Axing Of 457 won’t impact vacancy rates, say REINSW
The axing of the 457 visa schemes will only have some bearing on the rental markets in several parts of Sydney such as the iconic Bondi beach and upmarket suburbs like Manly, the Real Estate Institute of New South Wales (REINSW) said.
REINSW president John Cunningham said there would be some areas in Australia where the banning of the 457 visa scheme for foreign workers would suffer while other areas will not have much of an effect.
“Areas such as Bondi and Manly may see some impact but only marginally in the scheme of things but holiday destinations or areas for transient workers such as fruit pickers may have some issues,” Cunningham told Elite Agent.

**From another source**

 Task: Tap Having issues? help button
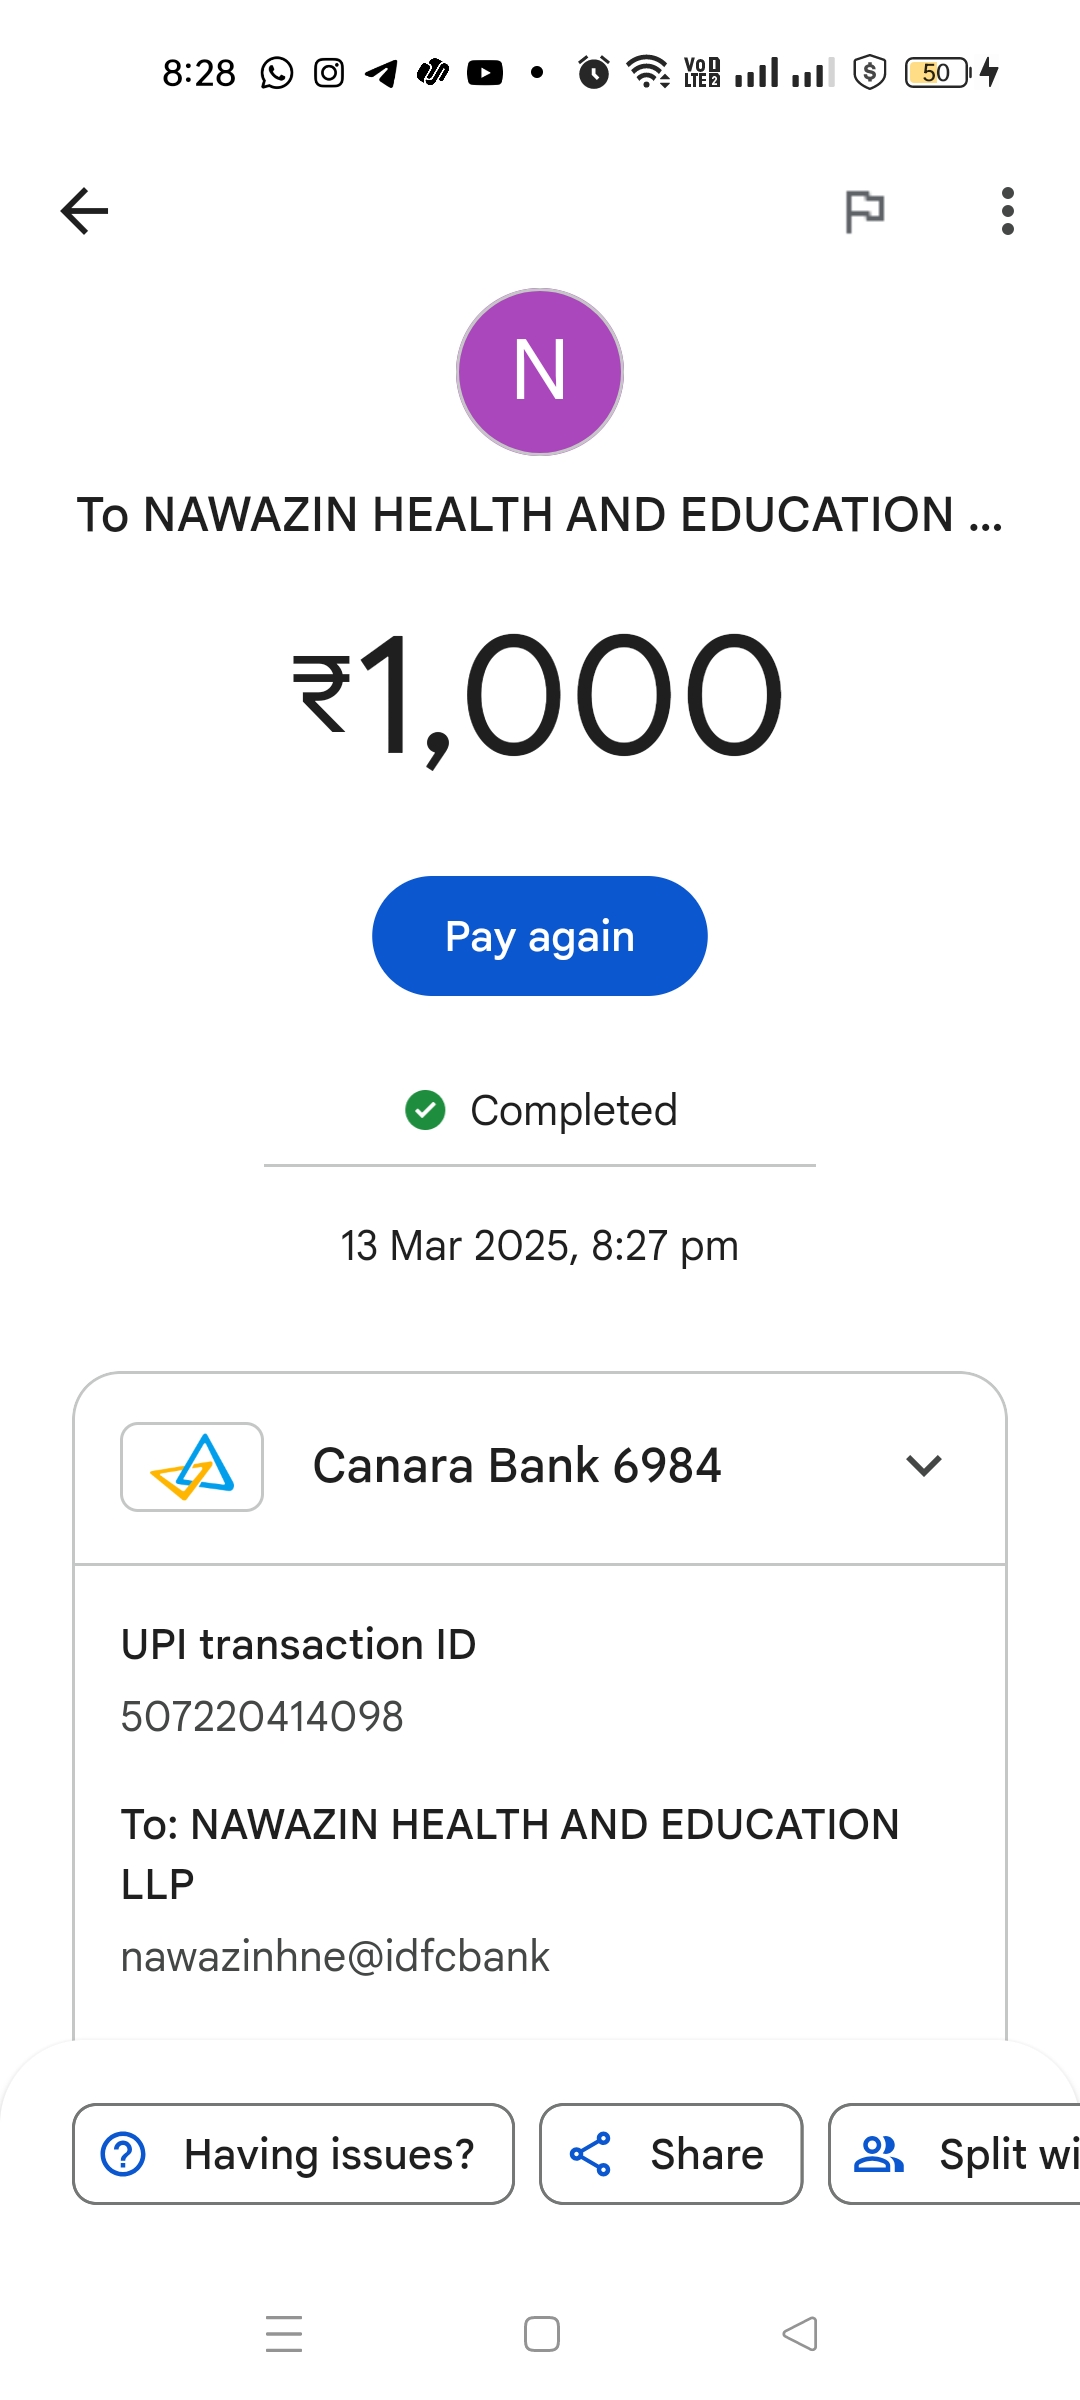click(x=293, y=2154)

“From what I know many 457 visa holders are on the move frequently and as such are mostly in share houses, hostels, backpackers, etc, but there are also many who have permanent rentals and established legitimate jobs on sponsorships and as such may fall under the new guidelines.”

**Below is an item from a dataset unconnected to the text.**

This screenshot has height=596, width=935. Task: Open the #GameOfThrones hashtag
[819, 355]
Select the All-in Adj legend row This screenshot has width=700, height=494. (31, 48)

“Unfortunately, we don’t know how much it will end up being cut back by so probably too early to speculate but if it is halved it will have zero impact on the 2 million rental properties in Australia as we will not see a significant shift upwards in vacancy rates from their almost all time low of around 1.7 percent in Sydney.
“The net impact could be as little as 0.1 percent to a maximum 0.2 percent at current levels. From this perspective it appears to be just window dressing by the government in backing the big issue of housing affordability,” he said.

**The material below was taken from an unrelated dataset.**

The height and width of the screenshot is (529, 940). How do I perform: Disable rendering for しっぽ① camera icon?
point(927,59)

On Tuesday, Prime Minister Malcolm Turnbull announced that the government was abolishing the 457 visas scheme and replace it with a two-tier visa with stricter requirements.
“This will ensure Australian workers are given the absolute priority for jobs, while businesses will be able to temporarily access the critical skills they need to grow if skilled Australians workers are not available,” Turnbull said in a release on Tuesday.
According to the ABC, the latest figures from the Immigration Department states that there has been a drop in 457 visas holders in Australia to 95,758 in September 2016.
The majority of the 457 visa holders were from India, which accounted for almost a quarter of the intake, followed by the UK and China at 19.5 percent and 5.8 percent respectively.